##### Data extracts #####
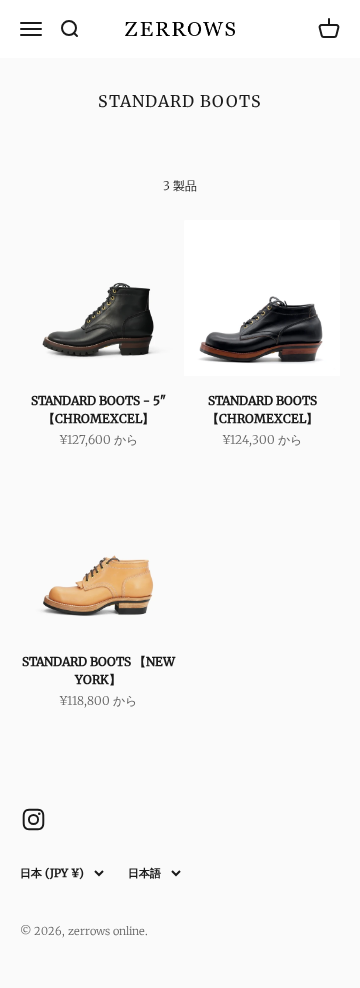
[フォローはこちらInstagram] (33, 819)
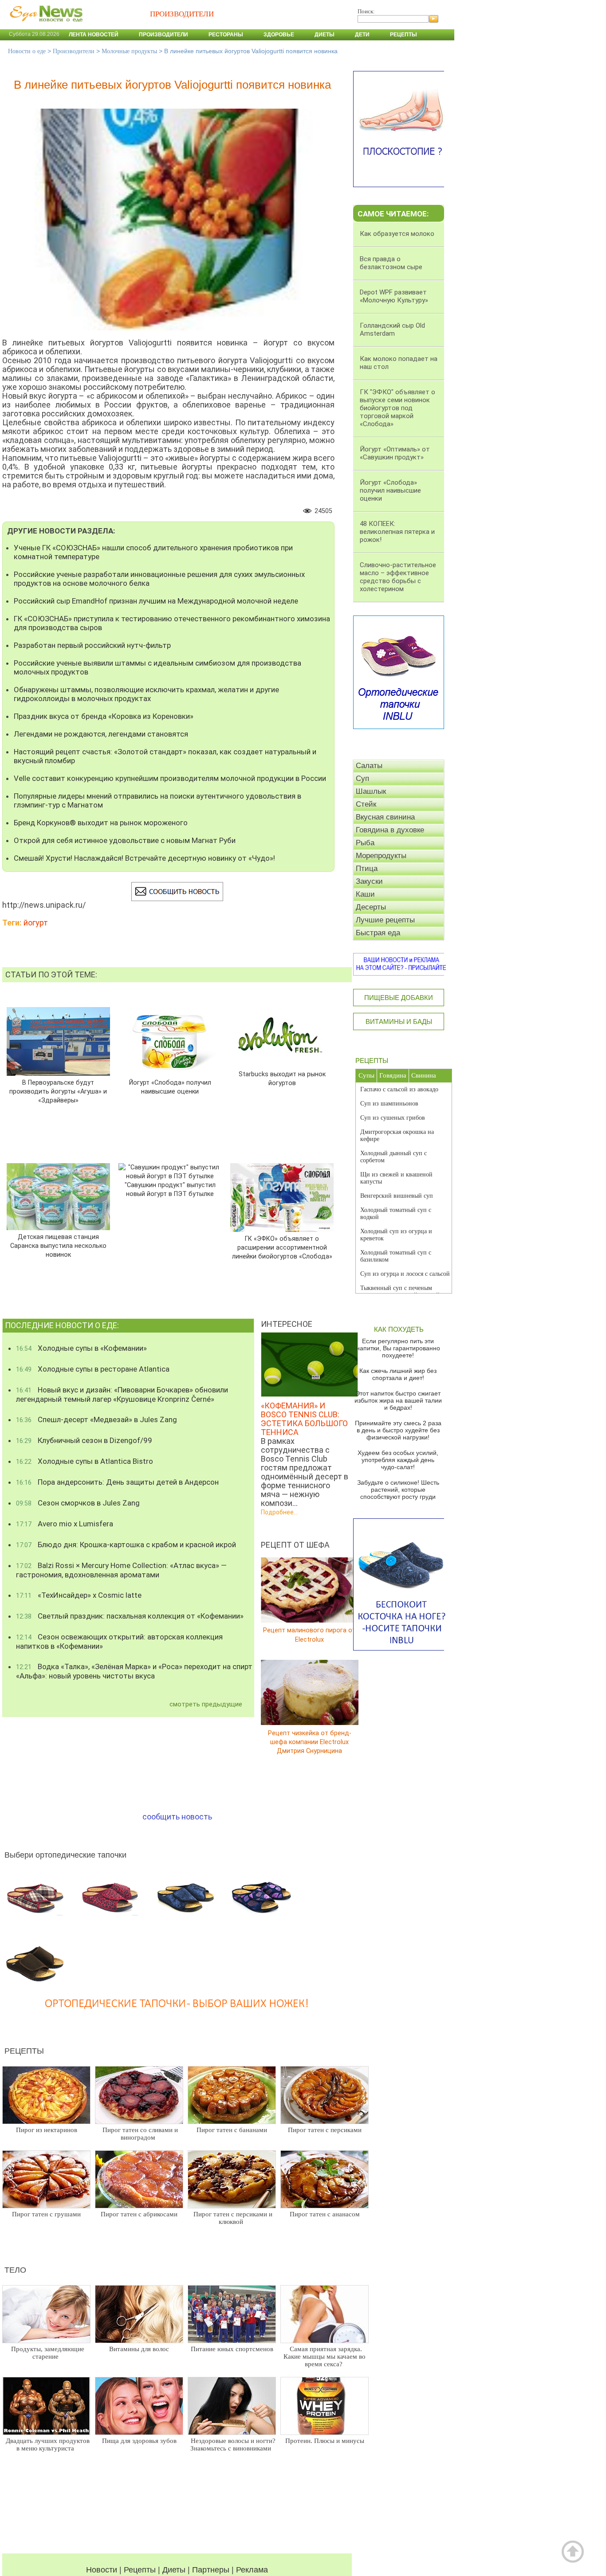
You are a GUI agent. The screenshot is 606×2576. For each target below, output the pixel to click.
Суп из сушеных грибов (392, 1117)
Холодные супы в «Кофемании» (81, 1348)
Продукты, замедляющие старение (47, 2352)
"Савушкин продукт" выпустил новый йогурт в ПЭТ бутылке (170, 1189)
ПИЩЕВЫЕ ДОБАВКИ (398, 997)
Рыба (365, 843)
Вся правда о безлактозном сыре (391, 263)
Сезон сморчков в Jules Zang (78, 1502)
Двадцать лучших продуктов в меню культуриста (48, 2444)
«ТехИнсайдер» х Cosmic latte (79, 1595)
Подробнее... (279, 1512)
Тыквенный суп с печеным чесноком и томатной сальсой (400, 1291)
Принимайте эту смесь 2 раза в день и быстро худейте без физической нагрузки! (398, 1430)
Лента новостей (93, 34)
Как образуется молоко (397, 234)
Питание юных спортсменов (232, 2349)
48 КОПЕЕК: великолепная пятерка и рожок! (397, 532)
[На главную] (44, 26)
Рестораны (226, 34)
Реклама (252, 2569)
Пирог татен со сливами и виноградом (140, 2133)
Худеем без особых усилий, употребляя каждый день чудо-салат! (398, 1459)
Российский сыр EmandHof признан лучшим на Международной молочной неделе (156, 600)
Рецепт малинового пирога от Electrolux (309, 1635)
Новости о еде (27, 51)
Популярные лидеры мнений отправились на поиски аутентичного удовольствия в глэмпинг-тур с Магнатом (157, 800)
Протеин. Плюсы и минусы (324, 2440)
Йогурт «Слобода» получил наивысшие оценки (170, 1087)
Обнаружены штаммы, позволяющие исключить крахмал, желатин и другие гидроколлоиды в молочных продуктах (146, 694)
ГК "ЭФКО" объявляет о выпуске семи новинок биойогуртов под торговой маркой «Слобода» (397, 408)
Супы (366, 1075)
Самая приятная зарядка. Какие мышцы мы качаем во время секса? (324, 2356)
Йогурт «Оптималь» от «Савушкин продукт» (395, 453)
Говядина (392, 1075)
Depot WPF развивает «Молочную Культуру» (394, 296)
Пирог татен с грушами (46, 2214)
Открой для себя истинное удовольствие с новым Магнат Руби (125, 840)
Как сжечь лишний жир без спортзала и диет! (398, 1374)
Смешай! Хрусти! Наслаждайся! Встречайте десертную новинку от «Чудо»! (144, 858)
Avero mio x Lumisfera (64, 1523)
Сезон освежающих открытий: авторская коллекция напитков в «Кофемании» (119, 1641)
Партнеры (210, 2569)
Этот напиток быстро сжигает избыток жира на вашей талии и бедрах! (398, 1400)
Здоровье (279, 34)
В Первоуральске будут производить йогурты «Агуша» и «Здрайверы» (58, 1091)
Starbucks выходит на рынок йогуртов (282, 1078)
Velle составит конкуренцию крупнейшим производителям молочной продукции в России (170, 778)
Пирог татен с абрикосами (139, 2214)
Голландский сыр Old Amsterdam (392, 329)
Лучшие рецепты (385, 920)
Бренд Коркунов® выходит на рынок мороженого (101, 822)
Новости (101, 2569)
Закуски (369, 881)
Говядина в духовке (390, 830)
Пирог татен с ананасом (325, 2214)
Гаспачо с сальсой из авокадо (399, 1089)
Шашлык (371, 791)
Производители (163, 34)
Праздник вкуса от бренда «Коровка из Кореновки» (103, 716)
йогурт (36, 922)
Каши (365, 894)
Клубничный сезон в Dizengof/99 (84, 1440)
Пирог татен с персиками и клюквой (232, 2218)
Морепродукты (381, 855)
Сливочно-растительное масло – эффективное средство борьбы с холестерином (398, 577)
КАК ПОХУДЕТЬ (399, 1329)
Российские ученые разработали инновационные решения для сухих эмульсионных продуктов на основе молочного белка (159, 579)
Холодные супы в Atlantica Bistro (84, 1461)
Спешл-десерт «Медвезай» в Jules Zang (96, 1419)
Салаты (369, 765)
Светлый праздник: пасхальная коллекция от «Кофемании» (130, 1615)
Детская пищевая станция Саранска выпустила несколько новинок (58, 1246)
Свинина (423, 1075)
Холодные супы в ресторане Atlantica (92, 1368)
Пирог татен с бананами (232, 2129)
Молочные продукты (129, 51)
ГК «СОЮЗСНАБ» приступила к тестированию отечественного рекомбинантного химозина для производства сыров (172, 623)
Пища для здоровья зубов (139, 2440)
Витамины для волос (139, 2349)
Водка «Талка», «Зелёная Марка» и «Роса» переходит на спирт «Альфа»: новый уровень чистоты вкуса (134, 1671)
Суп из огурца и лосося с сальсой (405, 1273)
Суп (362, 778)
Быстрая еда (378, 933)
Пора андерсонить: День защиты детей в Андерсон (117, 1482)
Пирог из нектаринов (46, 2129)
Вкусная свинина (385, 817)
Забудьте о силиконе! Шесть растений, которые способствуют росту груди (398, 1489)
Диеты (324, 34)
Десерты (371, 907)
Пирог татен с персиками (325, 2129)
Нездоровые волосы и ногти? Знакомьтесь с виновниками (232, 2444)
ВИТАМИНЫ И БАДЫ (399, 1021)
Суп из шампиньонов (389, 1103)
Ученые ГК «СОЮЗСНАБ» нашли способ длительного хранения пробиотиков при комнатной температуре (153, 552)
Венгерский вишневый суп (396, 1195)
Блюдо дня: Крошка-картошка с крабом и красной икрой (126, 1544)
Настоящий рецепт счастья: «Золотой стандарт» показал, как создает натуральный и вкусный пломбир (165, 756)
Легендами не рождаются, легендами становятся (101, 733)
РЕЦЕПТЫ (371, 1060)
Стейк (366, 804)
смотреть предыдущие (205, 1704)
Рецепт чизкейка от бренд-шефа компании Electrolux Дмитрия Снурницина (309, 1741)
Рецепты (403, 34)
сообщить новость (177, 1816)
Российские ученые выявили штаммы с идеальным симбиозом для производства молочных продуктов (157, 667)
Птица (367, 868)
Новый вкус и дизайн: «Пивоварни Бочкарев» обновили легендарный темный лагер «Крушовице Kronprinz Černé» (122, 1394)
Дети (362, 34)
#####
Your assignment:
Look above for the line containing "йогурт (36, 922)". Output from there through the line containing "вкуса (134, 1671)", exactly and inclusively.

Output:
йогурт (36, 922)
Каши (365, 894)
Клубничный сезон в Dizengof/99 (84, 1440)
Пирог татен с персиками и клюквой (232, 2218)
Морепродукты (381, 855)
Сливочно-растительное масло – эффективное средство борьбы с холестерином (398, 577)
КАК ПОХУДЕТЬ (399, 1329)
Российские ученые разработали инновационные решения для сухих эмульсионных продуктов на основе молочного белка (159, 579)
Холодные супы в Atlantica Bistro (84, 1461)
Спешл-десерт «Медвезай» в Jules Zang (96, 1419)
Салаты (369, 765)
Светлый праздник: пасхальная коллекция от «Кофемании» (130, 1615)
Детская пищевая станция Саранска выпустила несколько новинок (58, 1246)
Свинина (423, 1075)
Холодные супы в ресторане Atlantica (92, 1368)
Пирог татен с бананами (232, 2129)
Молочные продукты (129, 51)
ГК «СОЮЗСНАБ» приступила к тестированию отечественного рекомбинантного химозина для производства сыров (172, 623)
Пища для здоровья зубов (139, 2440)
Витамины для волос (139, 2349)
Водка «Талка», «Зелёная Марка» и «Роса» переходит на спирт «Альфа»: новый уровень чистоты вкуса (134, 1671)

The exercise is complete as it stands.